I have the same complaint and Apple and Google have a solution.

On Apple iPhone, Apple iPad, Google Nexus 6P, Google Nexus 5X, Google Android One and Samsung smartphones you can use the volume button on the side of the phone as your shutter.

To further reduce camera shake you can use the volume button of your earphone to trigger the shutter.

I've been doing this since 2013 with the iPhone 5S. Not to sure about the iPhone 4S from 2011

Double clicking on the power button on certain Android phones with Marshmallow, Nougat and Oreo will activate the camera.

Single clicking on the power button and swiping left on the screen on iPhones will activate the camera.

To make this discussion of smartphone cameras relevant to ILCs be aware that Sony at one time supplied the top 50% of image sensors of all smartphones worldwide.

The R&D money they earned went into producing the full frame image sensors found in the a9, a7S II, a7R II and a7 II.


----------



## Mt Spokane Photography (Oct 5, 2017)

There is little doubt that phone makers see the image quality of phones as a selling point. They embarked on a quest to improve them about 4-5 years ago, and have succeeded. They spent a lot more on R&D than Canon or Nikon, but only a small amount per phone sold.

However, I tend to be skeptical about DXO ratings, merely because the reviewers tent to ignore flaws that matter to me, but not to them. They place high values on things like bokeh when I value low noise and low light capability, and no phone camera is at 98 on the low light scale, more like 10.


----------



## dolina (Oct 5, 2017)

In 2015 Samsung's marketing conducted research on people used their smartphones and what influences their buying decision.

#### [Problems and tasks]
1. In the thread about smartphone cameras, what does the first post suggest using to further reduce camera shake?
2. Pick up the thread about smartphone cameras where it stops, and write the next part.

#### [Recorded data]
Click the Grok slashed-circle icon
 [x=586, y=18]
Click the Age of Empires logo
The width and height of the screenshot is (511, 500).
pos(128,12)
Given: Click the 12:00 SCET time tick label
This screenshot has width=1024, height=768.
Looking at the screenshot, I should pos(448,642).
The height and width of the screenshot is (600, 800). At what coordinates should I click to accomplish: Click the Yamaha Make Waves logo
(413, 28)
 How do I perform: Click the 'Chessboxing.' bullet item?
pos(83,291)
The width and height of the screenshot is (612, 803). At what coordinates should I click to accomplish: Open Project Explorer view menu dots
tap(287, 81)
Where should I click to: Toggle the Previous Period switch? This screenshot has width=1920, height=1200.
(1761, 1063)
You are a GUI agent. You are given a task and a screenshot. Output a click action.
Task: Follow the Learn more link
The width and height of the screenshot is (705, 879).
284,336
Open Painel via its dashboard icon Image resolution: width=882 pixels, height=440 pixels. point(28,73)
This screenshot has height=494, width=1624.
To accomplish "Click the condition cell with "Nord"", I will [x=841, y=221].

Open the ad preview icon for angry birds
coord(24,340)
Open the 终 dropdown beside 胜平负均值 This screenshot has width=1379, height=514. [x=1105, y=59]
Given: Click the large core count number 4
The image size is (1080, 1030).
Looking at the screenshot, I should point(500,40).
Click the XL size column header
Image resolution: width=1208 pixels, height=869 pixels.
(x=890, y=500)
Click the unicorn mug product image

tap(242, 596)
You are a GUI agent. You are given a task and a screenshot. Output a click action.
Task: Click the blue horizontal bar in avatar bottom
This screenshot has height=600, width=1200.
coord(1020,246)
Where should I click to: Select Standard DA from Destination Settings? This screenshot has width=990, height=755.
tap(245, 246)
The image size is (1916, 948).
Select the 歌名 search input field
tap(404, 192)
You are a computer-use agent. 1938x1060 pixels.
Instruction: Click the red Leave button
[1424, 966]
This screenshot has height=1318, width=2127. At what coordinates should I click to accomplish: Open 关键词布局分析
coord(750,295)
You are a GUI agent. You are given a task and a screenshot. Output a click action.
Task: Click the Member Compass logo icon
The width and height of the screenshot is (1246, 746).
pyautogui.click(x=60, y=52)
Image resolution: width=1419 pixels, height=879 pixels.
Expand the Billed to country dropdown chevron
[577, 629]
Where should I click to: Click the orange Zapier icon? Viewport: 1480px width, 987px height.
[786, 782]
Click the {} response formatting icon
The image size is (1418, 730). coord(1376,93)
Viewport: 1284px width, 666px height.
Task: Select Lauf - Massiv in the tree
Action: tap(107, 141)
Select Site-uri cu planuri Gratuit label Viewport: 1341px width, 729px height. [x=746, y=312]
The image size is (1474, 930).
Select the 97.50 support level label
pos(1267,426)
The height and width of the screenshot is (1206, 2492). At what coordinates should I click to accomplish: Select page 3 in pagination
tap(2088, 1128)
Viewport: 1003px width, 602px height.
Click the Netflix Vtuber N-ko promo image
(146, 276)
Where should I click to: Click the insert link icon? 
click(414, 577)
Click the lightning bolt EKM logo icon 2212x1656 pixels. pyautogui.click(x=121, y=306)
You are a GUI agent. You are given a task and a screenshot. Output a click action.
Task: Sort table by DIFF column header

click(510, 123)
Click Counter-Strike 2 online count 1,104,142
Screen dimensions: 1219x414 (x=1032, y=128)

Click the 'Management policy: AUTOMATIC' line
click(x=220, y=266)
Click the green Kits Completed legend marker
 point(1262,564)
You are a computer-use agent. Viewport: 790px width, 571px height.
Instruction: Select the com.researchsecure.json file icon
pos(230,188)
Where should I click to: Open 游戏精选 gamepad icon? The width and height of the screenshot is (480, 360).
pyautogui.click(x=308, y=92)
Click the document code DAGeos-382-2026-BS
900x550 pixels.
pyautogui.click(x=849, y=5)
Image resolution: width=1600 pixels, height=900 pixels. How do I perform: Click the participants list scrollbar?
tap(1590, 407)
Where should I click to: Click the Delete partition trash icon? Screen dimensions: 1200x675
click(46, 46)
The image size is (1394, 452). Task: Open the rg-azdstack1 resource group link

#### [The responses]
1. The volume button on your earphones, used to trigger the shutter.

2.
Unsurprisingly the camera on them matters.

https://petapixel.com/2015/02/12/importance-cameras-smartphone-war/

I bring around a SLR when I am going to do something where image quality counts. For everything else a smartphone is a more convenient solution. I even bought a 40mm pancake lens from Canon to make the 5DsR as compact as possible. Thinking of getting a 27mm pancake for the 7D2.

The best camera you can ever own is the one with you.

https://petapixel.com/2017/06/16/smartphone-cameras-improved-time/


----------



## aceflibble (Oct 5, 2017)

Basically, people are reading the headline, taking one look at the numbers, and completely ignoring context.

Let's reiterate again for those who didn't pay attention the first time:
*These scores are only relative to other phones and measurements are scored by the standards of phones, not other camera systems. DxO are not comparing a mobile phone to a 1DX; stop being a jackass, people.*



Mt Spokane Photography said:


> and no phone camera is at 98 on the low light scale, more like 10.


They're not a 98 compared to larger-sensor ILCs, but they can be a 98 _compared to other phones_, which is how DxO _repeatedly explains its mobile scores are handled_.


----------



## dolina (Oct 6, 2017)

aceflibble said:


> Basically, people are reading the headline, taking one look at the numbers, and completely ignoring context.
> 
> Let's reiterate again for those who didn't pay attention the first time:
> *These scores are only relative to other phones and measurements are scored by the standards of phones, not other camera systems. DxO are not comparing a mobile phone to a 1DX; stop being a jackass, people.*
> ...



That's why they have their own separate list.

We all know image sensor size and optics count.

But for the bottom 99% of the population that will take photos just to display on screens no larger than 6" then the smartphone camera is good enough.

For us who plan to print onto a larger surface then smartphones are no better than $100 point and shoots


----------



## powershot2012 (Oct 6, 2017)

+10 

The best camera is the one that's with you. 




dolina said:


> aceflibble said:
> 
> 
> > Basically, people are reading the headline, taking one look at the numbers, and completely ignoring context.
> ...


----------



## dolina (Oct 6, 2017)

powershot2012 said:


> +10
> 
> The best camera is the one that's with you.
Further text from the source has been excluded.